Hope Past the Page: A Conversation with Alum, Lecturer Matthew Clark Davison

Wednesday, June 16, 2021

THE RUMPUS -- Matthew Clark Davison’s debut novel, “Doubting Thomas,” published earlier this month by Amble Press, launches with Thomas McGurrin, an openly gay fourth-grade teacher at Portland’s Country Day school, accused of molesting a male student. Though untrue, the accusation throws Thomas off, just as he’s forced to reckon with his younger brother’s cancer diagnosis.

Matthew Clark Davison’s textbook version of The Lab, co-authored by bestselling writer Alice LaPlante, will be published by Norton in 2022. His prose has been published in Guernica, The Atlantic Monthly, Foglifter, Fourteen Hills, Per Contra, Educe, and others, and has been recognized with a Creative Work Grant, Cultural Equities Grant, and a Stonewall Alumni Award. Matthew earned a MFA in Creative Writing from SFSU, where he now teaches full-time.

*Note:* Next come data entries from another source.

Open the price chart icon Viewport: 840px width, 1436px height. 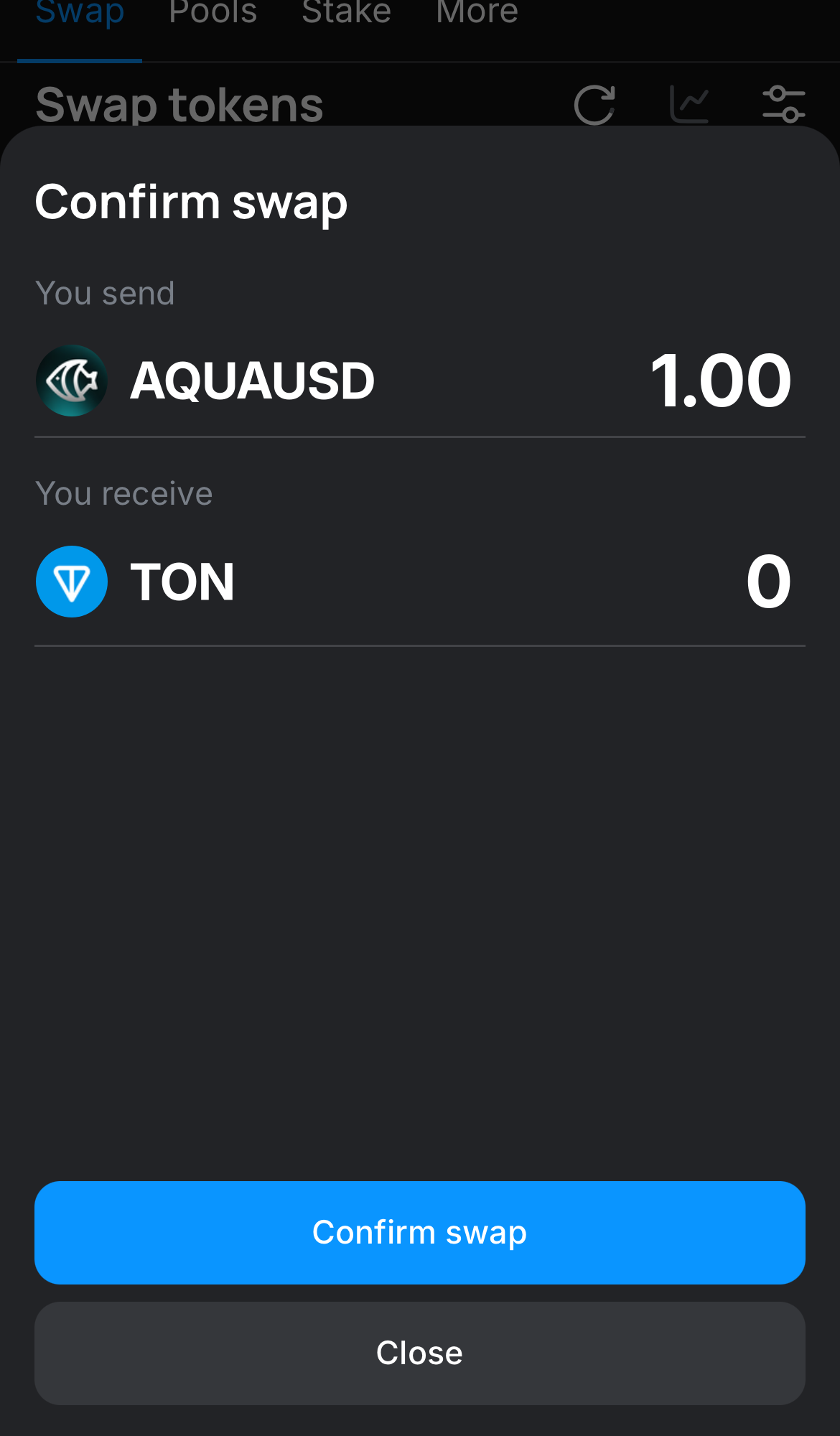point(689,105)
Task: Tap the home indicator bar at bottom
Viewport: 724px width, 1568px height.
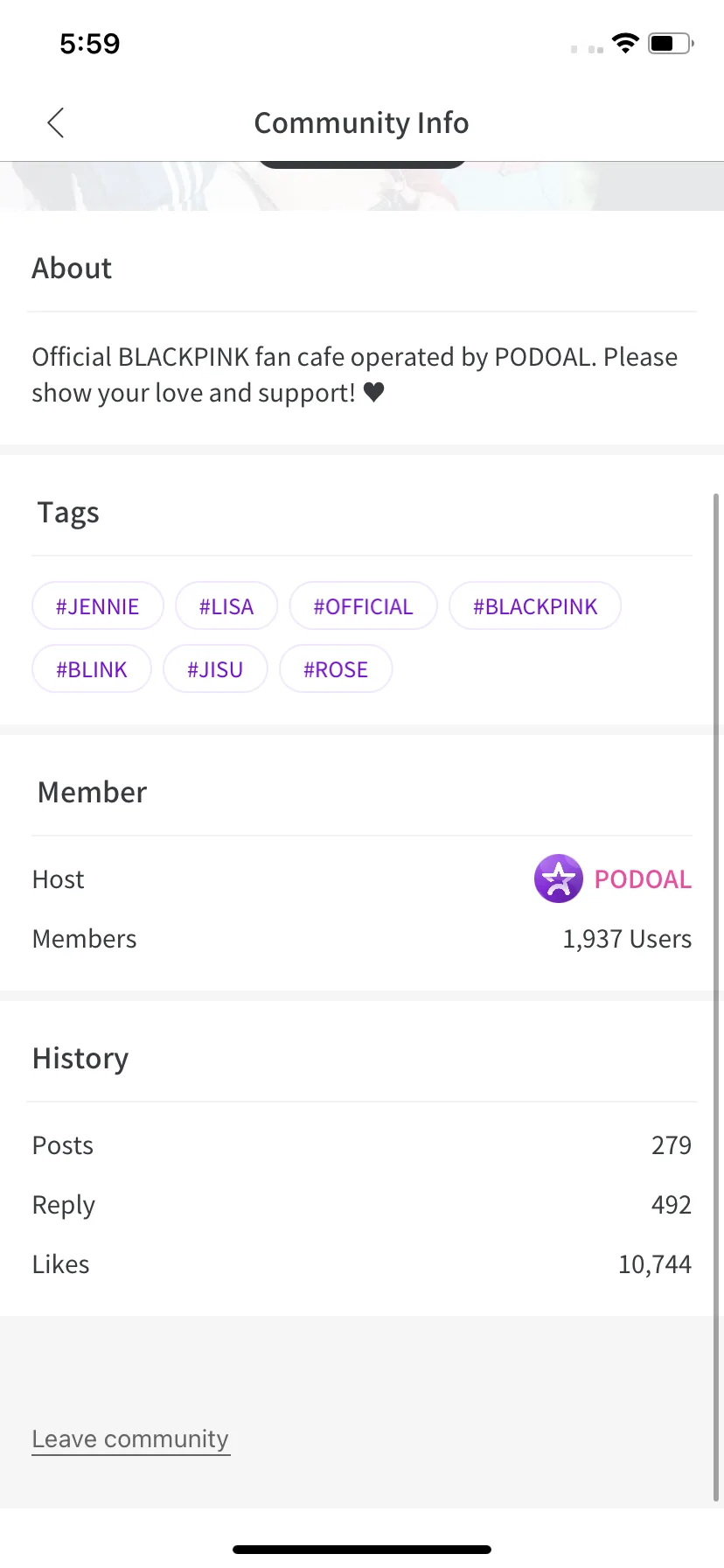Action: tap(362, 1549)
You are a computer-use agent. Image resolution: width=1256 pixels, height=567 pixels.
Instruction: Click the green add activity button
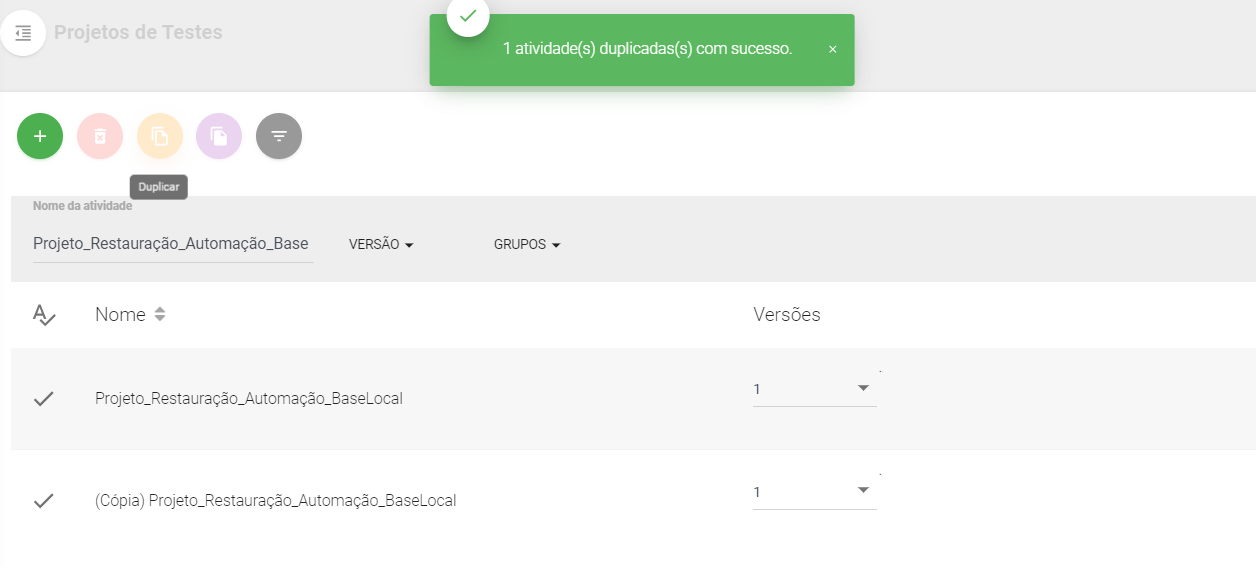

“I’d been asking students in a graduate class I teach (about teaching Creative Writing) at SFSU to make mission statements and I wanted to give Thomas one,” Davison said. “I’d written my own fair share of them, but I’m not as organized as Thomas, so I can’t see how I’ve tightened or loosened my own values over time. It’s this tightening and loosening of ideals that reveals character — how he’s changed over time — that is relevant for fiction.”